> [THE TASK]:
Transcribe exactly the lines from the one containing "You are a computer-use agent. This" through the end of the entries, including both the first and the last, and nothing else.

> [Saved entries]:
******
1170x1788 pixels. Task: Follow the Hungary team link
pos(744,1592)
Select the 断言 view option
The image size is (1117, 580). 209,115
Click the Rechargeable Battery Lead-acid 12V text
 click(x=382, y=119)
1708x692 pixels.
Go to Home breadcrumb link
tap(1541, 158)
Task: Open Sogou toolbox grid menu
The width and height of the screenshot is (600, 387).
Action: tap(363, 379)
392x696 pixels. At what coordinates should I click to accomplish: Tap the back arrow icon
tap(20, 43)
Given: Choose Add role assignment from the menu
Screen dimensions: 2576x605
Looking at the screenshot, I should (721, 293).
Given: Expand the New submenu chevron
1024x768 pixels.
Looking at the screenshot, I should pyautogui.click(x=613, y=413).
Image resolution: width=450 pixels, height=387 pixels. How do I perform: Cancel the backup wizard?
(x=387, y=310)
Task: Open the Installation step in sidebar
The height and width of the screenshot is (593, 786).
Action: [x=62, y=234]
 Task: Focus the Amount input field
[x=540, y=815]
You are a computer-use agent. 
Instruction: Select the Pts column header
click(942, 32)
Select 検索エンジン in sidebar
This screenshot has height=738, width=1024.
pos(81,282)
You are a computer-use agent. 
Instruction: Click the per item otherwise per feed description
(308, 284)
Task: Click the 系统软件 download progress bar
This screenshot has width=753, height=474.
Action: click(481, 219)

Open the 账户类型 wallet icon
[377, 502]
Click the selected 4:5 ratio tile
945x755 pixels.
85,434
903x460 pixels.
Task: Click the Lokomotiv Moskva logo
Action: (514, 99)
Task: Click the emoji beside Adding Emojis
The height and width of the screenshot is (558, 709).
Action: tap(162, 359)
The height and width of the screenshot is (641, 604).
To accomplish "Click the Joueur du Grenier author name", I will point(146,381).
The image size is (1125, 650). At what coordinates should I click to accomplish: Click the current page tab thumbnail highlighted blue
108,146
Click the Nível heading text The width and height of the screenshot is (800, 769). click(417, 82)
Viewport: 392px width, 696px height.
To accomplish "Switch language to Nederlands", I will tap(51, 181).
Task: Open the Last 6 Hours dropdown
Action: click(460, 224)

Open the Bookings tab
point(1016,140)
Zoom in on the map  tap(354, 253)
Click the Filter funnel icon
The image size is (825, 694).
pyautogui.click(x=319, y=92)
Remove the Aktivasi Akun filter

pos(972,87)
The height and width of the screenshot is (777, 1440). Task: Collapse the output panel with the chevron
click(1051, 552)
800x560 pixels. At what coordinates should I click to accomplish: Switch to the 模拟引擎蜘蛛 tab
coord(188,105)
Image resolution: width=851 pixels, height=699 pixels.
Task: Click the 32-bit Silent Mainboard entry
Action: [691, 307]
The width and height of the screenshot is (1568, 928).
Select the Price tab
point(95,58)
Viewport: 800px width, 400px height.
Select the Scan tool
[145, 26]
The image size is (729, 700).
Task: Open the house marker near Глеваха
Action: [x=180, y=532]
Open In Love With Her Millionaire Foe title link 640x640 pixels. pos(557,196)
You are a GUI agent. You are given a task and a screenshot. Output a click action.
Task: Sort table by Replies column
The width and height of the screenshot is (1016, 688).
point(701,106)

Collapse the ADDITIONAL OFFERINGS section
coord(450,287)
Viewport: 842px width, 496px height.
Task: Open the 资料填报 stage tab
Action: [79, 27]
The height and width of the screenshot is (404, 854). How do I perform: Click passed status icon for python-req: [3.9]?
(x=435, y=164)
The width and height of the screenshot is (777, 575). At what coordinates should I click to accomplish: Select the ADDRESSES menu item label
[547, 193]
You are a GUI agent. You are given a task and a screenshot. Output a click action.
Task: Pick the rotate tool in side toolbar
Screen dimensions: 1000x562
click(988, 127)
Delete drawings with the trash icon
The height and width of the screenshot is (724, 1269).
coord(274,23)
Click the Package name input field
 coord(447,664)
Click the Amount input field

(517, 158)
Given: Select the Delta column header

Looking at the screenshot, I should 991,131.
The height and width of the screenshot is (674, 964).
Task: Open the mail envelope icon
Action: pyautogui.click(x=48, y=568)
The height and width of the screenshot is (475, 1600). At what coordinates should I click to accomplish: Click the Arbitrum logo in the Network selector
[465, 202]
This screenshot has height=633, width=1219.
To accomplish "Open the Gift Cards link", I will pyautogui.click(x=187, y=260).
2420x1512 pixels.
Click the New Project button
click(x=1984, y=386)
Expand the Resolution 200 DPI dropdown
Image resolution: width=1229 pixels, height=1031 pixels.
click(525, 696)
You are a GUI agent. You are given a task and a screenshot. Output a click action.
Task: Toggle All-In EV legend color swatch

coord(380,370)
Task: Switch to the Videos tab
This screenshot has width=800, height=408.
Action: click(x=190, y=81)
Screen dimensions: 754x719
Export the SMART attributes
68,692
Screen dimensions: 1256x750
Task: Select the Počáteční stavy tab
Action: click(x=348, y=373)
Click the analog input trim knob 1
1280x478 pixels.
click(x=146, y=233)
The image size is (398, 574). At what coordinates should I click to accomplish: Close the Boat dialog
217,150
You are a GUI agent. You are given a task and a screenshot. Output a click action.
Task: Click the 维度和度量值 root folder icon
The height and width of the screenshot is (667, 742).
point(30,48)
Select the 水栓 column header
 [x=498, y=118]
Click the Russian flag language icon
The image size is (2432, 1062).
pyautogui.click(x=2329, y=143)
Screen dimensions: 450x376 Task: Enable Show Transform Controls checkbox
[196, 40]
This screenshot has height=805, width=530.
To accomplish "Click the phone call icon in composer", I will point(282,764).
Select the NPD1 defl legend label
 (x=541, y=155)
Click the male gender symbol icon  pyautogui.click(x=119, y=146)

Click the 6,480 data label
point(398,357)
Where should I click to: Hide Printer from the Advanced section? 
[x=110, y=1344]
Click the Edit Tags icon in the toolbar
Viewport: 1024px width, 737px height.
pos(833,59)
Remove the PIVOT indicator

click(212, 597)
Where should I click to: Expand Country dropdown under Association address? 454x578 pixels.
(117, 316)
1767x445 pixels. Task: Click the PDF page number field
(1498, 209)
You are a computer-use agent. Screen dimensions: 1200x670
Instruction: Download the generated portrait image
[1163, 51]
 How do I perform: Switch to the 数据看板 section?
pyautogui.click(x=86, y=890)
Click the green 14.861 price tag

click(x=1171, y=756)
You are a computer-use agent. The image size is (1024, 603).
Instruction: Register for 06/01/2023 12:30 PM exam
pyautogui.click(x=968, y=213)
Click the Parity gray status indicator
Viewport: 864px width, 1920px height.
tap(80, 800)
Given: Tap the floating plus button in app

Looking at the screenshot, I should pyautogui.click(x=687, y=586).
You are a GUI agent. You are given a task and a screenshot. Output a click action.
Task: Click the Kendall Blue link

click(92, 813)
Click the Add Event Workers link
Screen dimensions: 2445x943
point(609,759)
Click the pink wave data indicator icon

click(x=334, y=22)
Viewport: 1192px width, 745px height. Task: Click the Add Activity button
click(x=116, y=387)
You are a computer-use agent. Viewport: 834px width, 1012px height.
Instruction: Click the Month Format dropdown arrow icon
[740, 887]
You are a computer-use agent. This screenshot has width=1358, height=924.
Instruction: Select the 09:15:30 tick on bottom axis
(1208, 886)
******
> [SOLUTION TO THE PROBLEM]:
You are a computer-use agent. This screenshot has width=1358, height=924.
Instruction: Select the 09:15:30 tick on bottom axis
(1208, 886)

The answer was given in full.